■ Given data
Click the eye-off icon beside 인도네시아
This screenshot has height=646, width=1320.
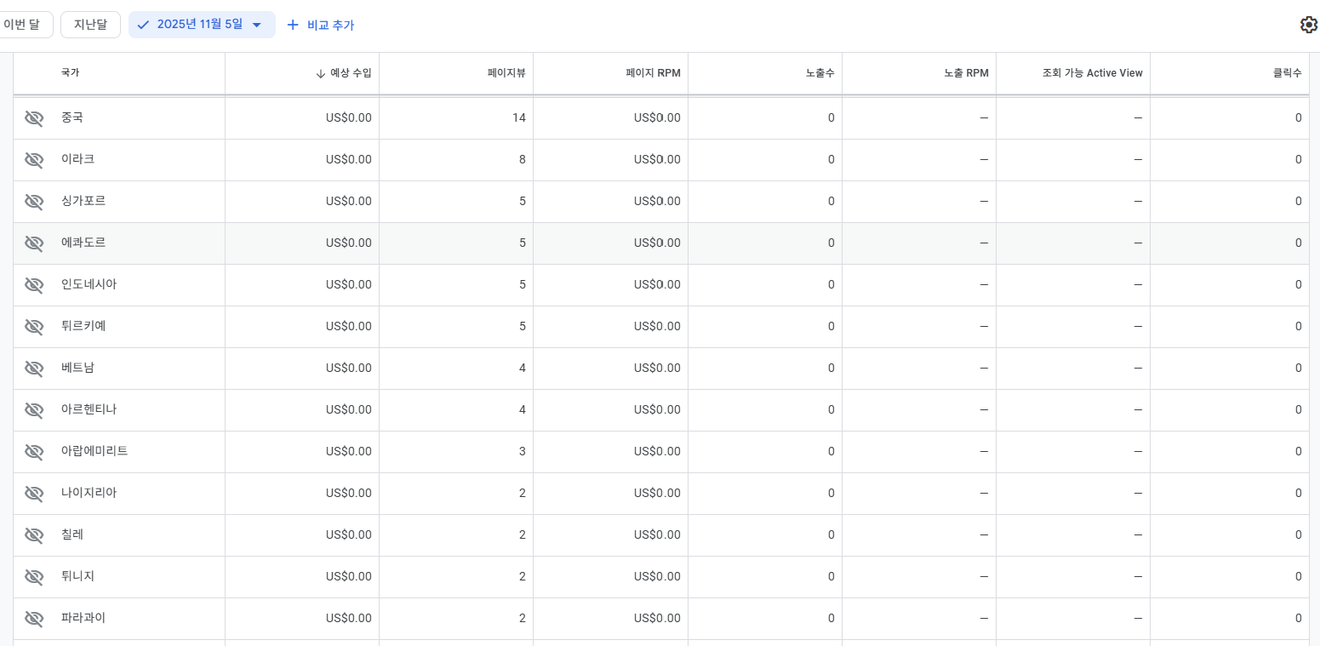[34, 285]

...

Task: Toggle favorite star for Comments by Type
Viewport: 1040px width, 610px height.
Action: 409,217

■ Aim
Count the lines in the data above that contain the string "width". Reply with the number only.

■ Written reply
2